Central South University

Status and phase

Unknown
Phase 2

Conditions

Systemic Lupus Erythematosus Rash
Cutaneous Lupus Erythematosus

Treatments

Drug: nicotinamide

Study type

Interventional

Funder types

Other

Identifiers

NCT03260166
PFK201707

Details and patient eligibility

About

This clinical study will test the efficacy and safety of nicotinamide for lupus-associated skin lesions refractory to the treatment of hydroxychloroquine plus low-dose corticosteroids in patients with cutaneous lupus erythematosus (CLE) or systemic lupus erythematosus (SLE).

Full description

Backgrounds: Lupus erythematosus (LE) is an autoimmune disease affecting various organs. Lupus-associated skin lesions are the dominant clinical manifestations of cutaneous lupus erythematosus (CLE) and also occur in 70%~80% of patients with systemic lupus erythematosus (SLE), and usually involve the sunlight-exposure sites such as the face, neck and hands, which affects the personal appearance dramatically and causes substantial psychological impact to the patients.

While antimalarials such as hydroxychloroquine (HCQ) have been widely used as a first-line treatment for lupus-associated skin lesions, 30% of patients with lupus do not respond to this medication. Other available therapies such as corticosteroids and thalidomide can also be applied, however, their toxic side effects limit the clinical use.
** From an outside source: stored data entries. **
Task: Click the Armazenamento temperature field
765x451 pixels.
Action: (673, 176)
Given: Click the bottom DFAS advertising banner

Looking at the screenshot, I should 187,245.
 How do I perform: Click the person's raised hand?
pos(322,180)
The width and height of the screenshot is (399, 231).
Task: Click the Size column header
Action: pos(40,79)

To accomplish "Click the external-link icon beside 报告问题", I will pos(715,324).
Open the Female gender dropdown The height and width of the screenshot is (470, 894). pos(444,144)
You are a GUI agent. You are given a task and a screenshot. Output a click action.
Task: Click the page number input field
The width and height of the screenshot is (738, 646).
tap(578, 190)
Recent studies by the investigators have shown that nicotinamide, a water-soluble vitamin whose side effects are considered as minimal, can protect MRL/lpr mice (a lupus-like mouse model) from skin lesions and autoantibody production. Thus it is hypothesized that nicotinamide treatment could be a novel therapy for lupus-associated skin lesions in patients with LE.
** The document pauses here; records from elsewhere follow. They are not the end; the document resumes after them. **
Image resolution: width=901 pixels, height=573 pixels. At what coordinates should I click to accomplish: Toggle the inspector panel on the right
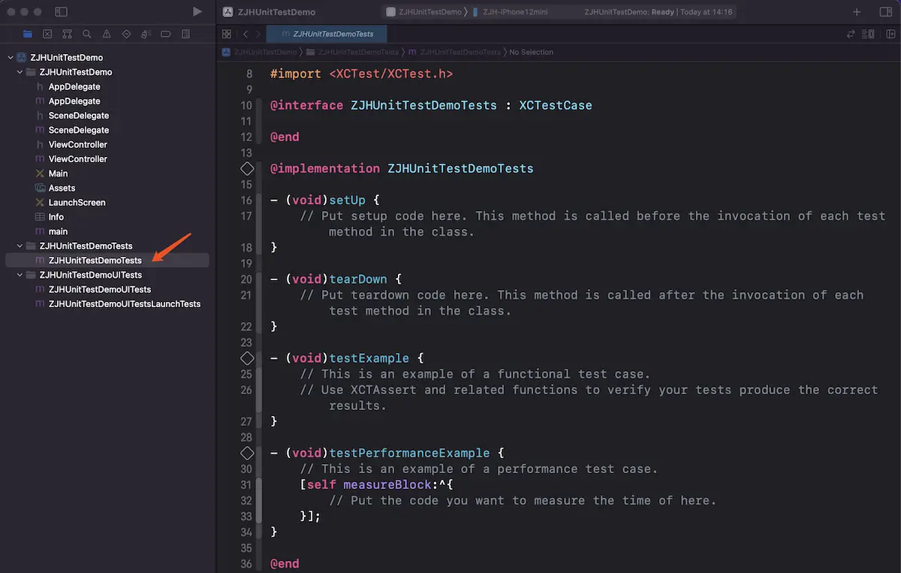(885, 12)
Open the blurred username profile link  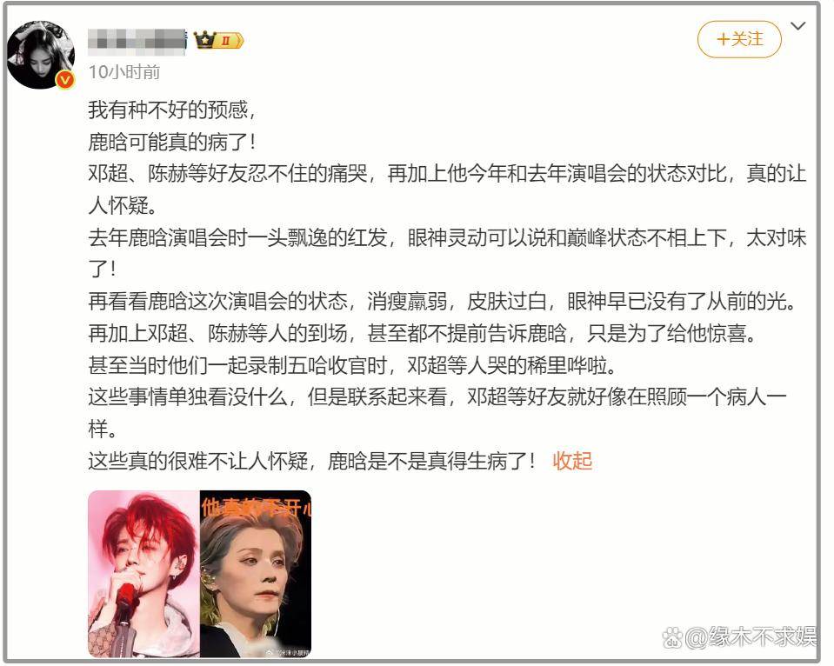[137, 42]
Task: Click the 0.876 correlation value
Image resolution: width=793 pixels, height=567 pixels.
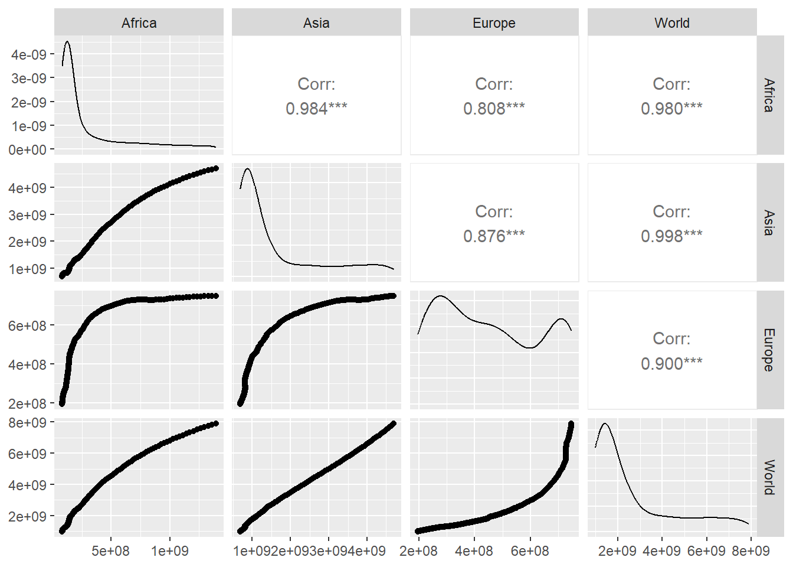Action: 494,236
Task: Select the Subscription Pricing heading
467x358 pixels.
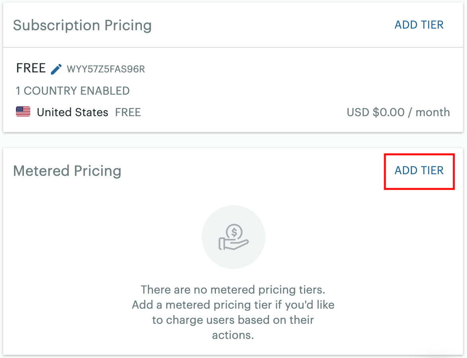Action: click(x=82, y=25)
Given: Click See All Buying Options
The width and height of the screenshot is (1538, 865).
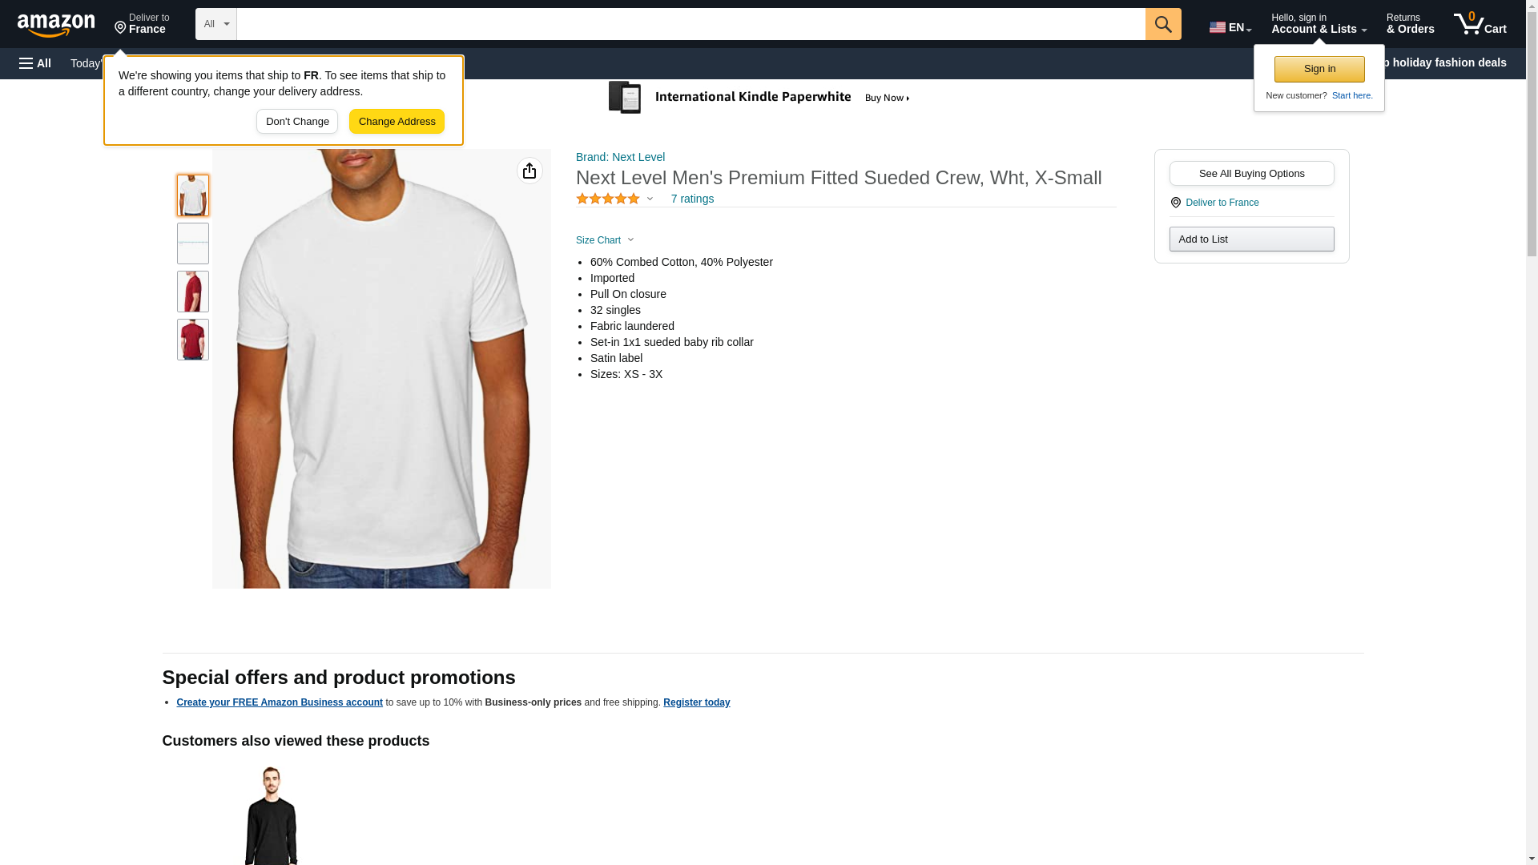Looking at the screenshot, I should [x=1251, y=174].
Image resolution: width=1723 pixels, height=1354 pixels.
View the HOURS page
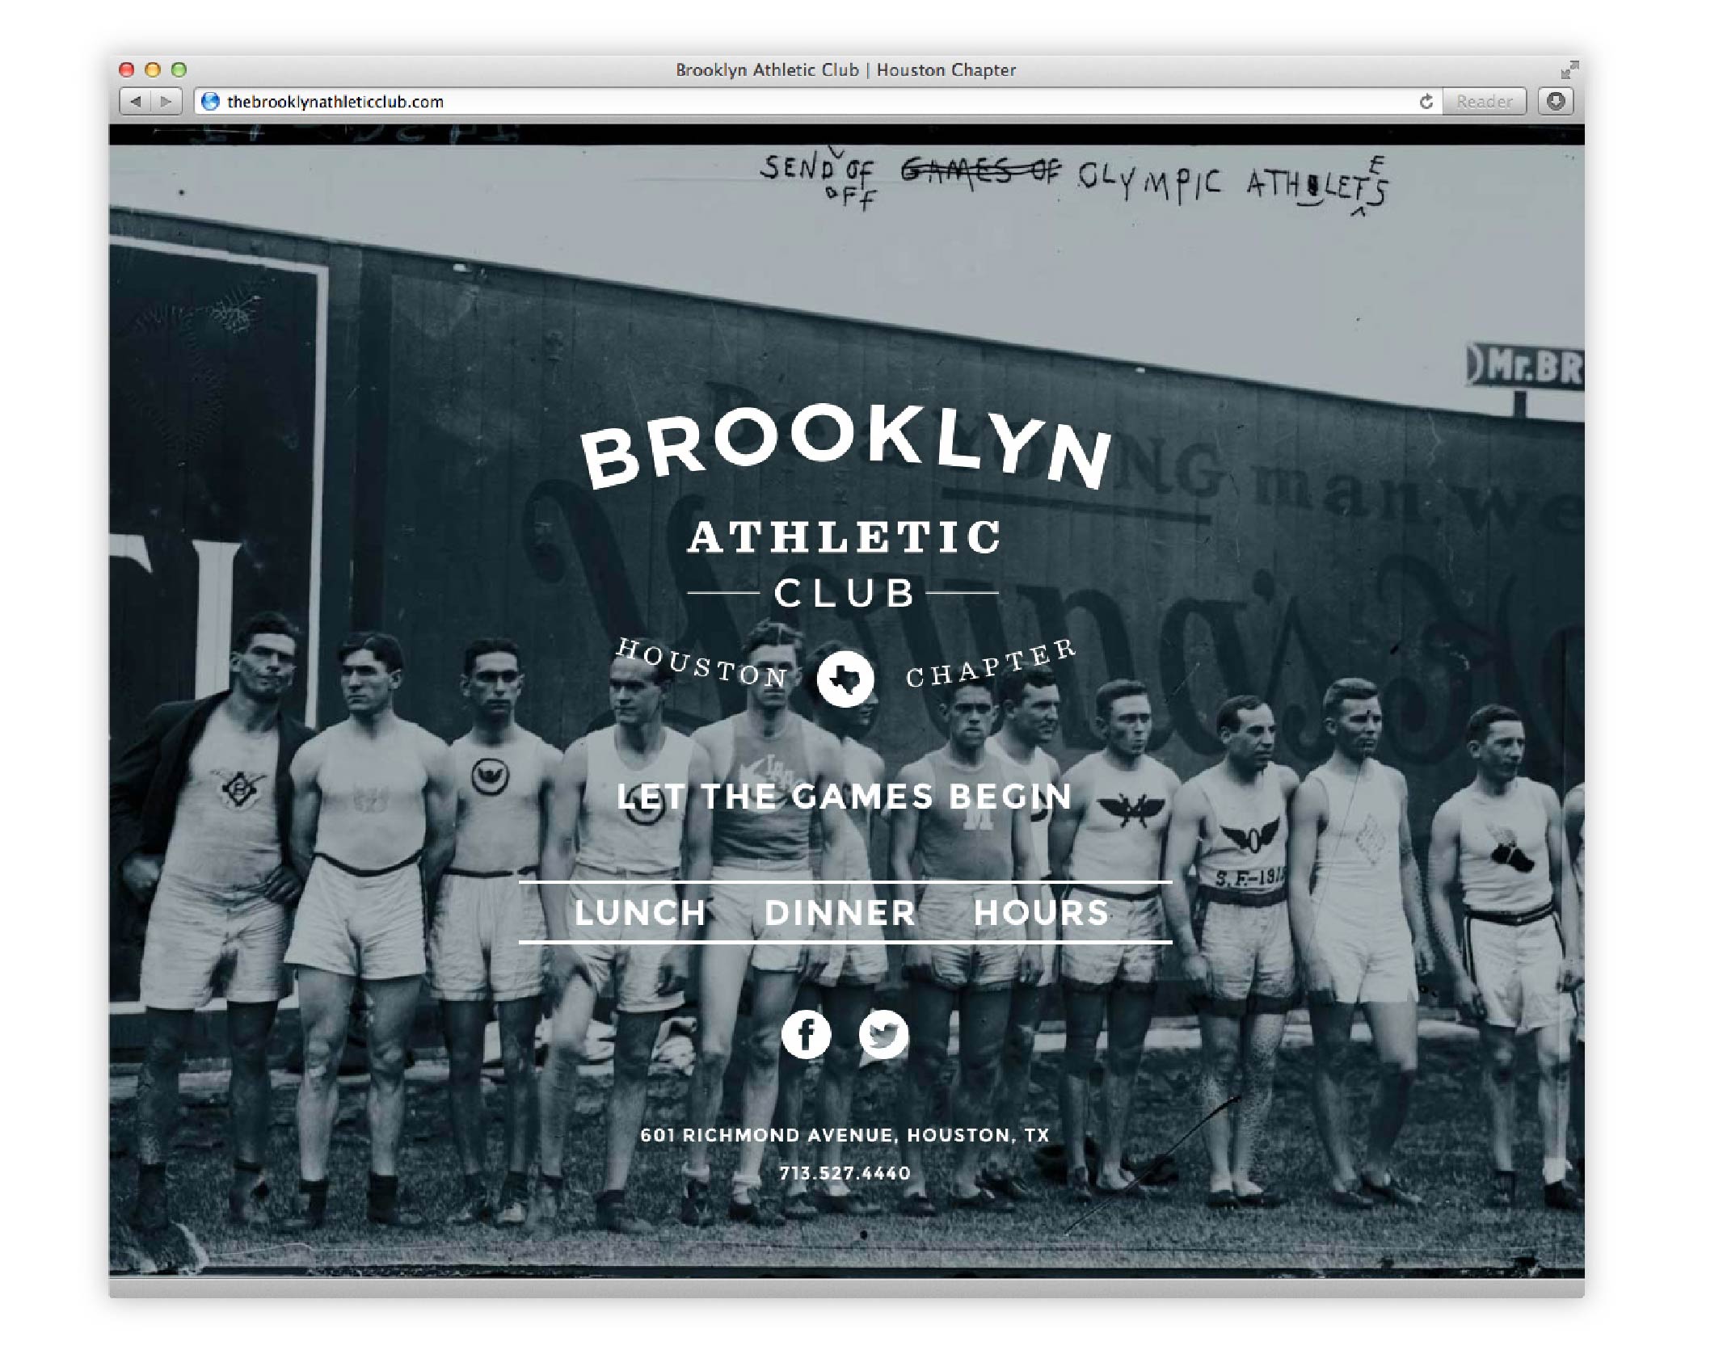coord(1041,913)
Design of Study: This is a single center, uncontrolled, open-label study to assess the efficacy and safety of nicotinamide for lupus-associated skin lesions refractory to the treatment of HCQ plus low-dose corticosteroids in patients with CLE or SLE.
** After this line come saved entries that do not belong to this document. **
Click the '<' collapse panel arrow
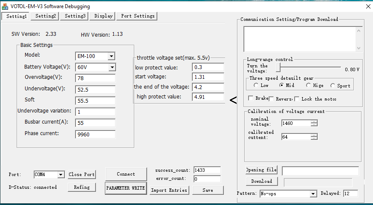Image resolution: width=373 pixels, height=205 pixels. (233, 101)
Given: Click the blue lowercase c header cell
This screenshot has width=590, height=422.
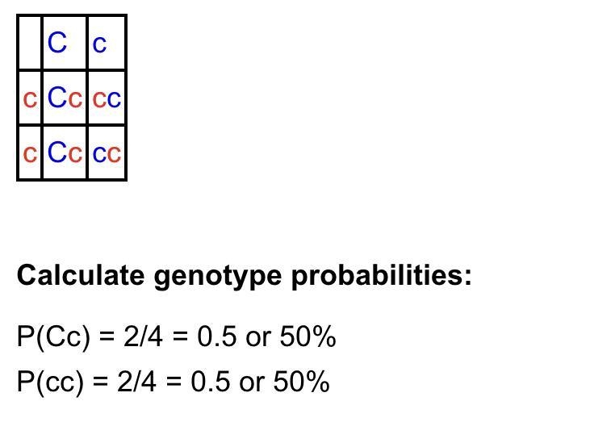Looking at the screenshot, I should point(106,43).
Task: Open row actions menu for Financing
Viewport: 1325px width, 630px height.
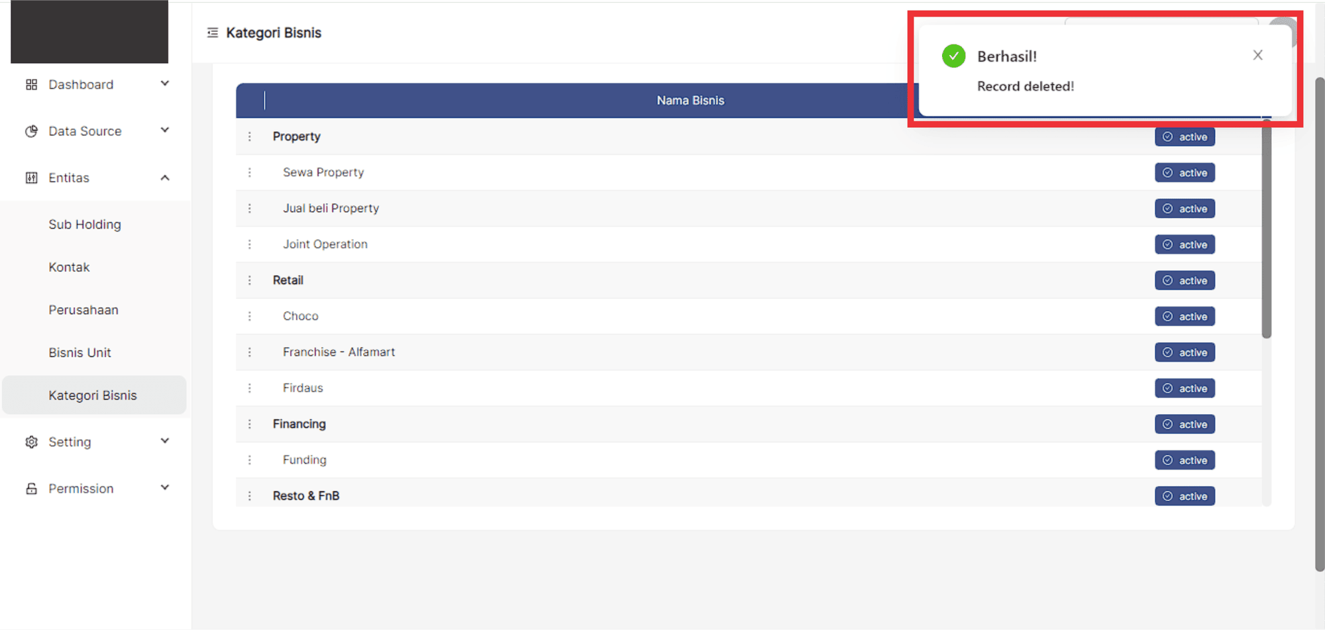Action: point(250,424)
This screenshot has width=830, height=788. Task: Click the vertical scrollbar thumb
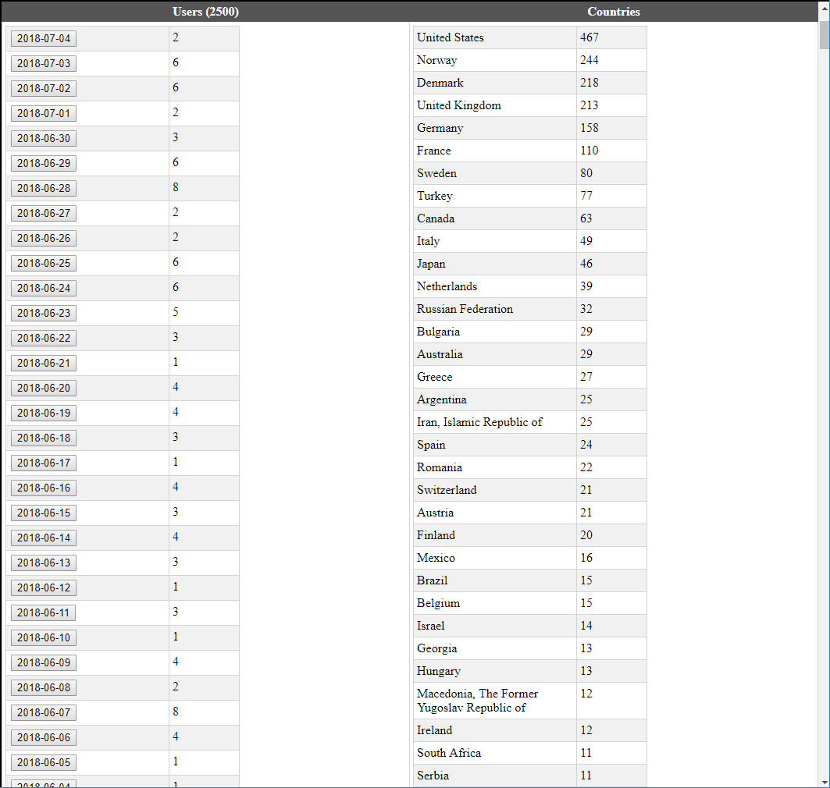click(x=824, y=35)
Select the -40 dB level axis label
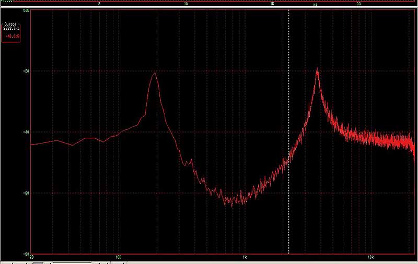 click(x=26, y=132)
Methods: For CLE or SLE patients with lupus-associated skin lesions scoring >=4 on the Revised Cutaneous Lupus Erythematosus Disease Area and Severity Index (RCLASI) that have been refractory to the treatment of HCQ plus low-dose corticosteroids (<=0.5 mg/kg/d) during the past two months, oral nicotinamide (500 mg twice daily) will be given consecutively for 3 months while the current regimen including HCQ and corticosteroids be maintained without change. The end points include clinical response and immunological changes, as well as safety.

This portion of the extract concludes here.